Javier Esparza’s warm baritone voice glides through me like waves of summer heat, so welcome right now in this cold place. He sounds husky. “I love you too. You okay?”

It’s in my voice, the creeping dread. Must have been for him to ask. I make an effort to shove it away. “Yes,” I say. It sounds convincing. “Is it late for you right now, or early?” I don’t know where he’s deployed for his weeks of Marine Corps reserve training; I often don’t. Safer for him that way. He’s in the hands of the marines right now. They could have taken him anywhere.

“Querida, where I am, it’s late morning already. I forgot it would be so early, but this is my slot. We don’t get a lot of choices.” He’s been gone only a few days, and I already miss him so bad I feel he’s been gone a year. “Everything okay there? You sound like you’re outside.”

“I’m on a case,” I say. “I—” Tell him. But I’m weirdly reluctant now that he’s on the phone. I feel fragile and out of control and he feels so very far away. I glance at the deputy, who’s taken shelter again in his cruiser with the heater running. The coroner, standing by. I take a couple of steps away as the tow truck cranks gears again, metal on metal. My gaze fixes on the slow emergence of the car from the pond. The back bumper breaks the surface, and the roof of the car. Ripples flow sluggishly. “I need to tell you something,” I say. I walk off a little bit, farther from the noise, farther from the ears. “I’m not sure it’s the right time, but . . . I don’t want to wait. Javier . . . we’re pregnant.”
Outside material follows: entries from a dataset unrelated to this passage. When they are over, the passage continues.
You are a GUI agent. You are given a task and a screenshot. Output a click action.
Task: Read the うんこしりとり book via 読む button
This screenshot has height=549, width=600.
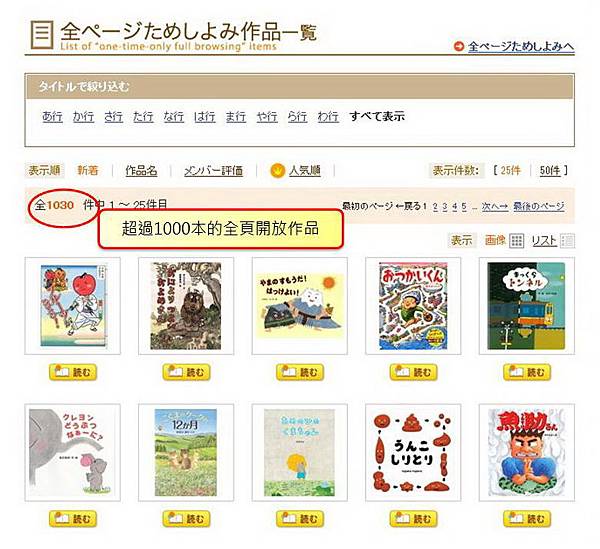tap(413, 519)
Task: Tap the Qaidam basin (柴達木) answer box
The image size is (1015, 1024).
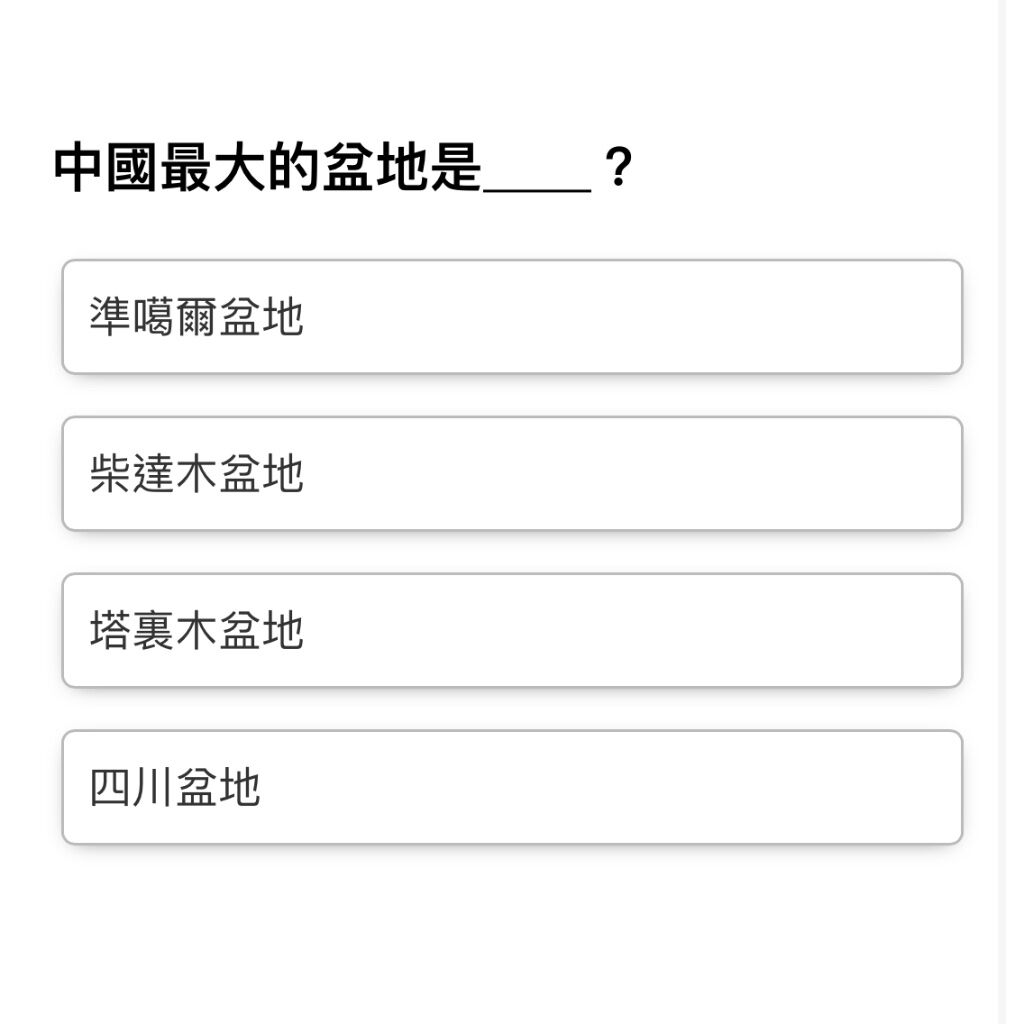Action: (x=512, y=473)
The time lag feels like it has extra weight this time. Like he’s speechless, not just far away. “Wait, what? We’re—Kez! Oh my God!” The delight in his voice fills me up, drives away the cold and the desolation. I feel it like I’m standing in sudden sunlight. “Kez, baby. We’re going to have a baby.” His voice goes shaky on that last bit. Big strong marine, reduced nearly to tears. “You okay? Really? Damn, I wish I was there. I wish I could just be there.”

“You will be,” I tell him. “I’m okay. So’s the baby. I’m setting up a doctor’s appointment in the next couple of days. I’ll send the sonogram to your phone so you can see it when you get to turn it on again.” For now, his phone is off. Safety reasons, again.

“Kez.” He sounds more somber now. “You don’t sound that happy. Are you? Happy?”

“Very,” I say, and I hear the emotion in the single word. “I want this so much. It’s just . . . it’s a bad one, this case. It’s hard to be completely happy right now like I should.”

“Sweetheart. I’m sorry. You do what you gotta do, Kez. I love you. Always.”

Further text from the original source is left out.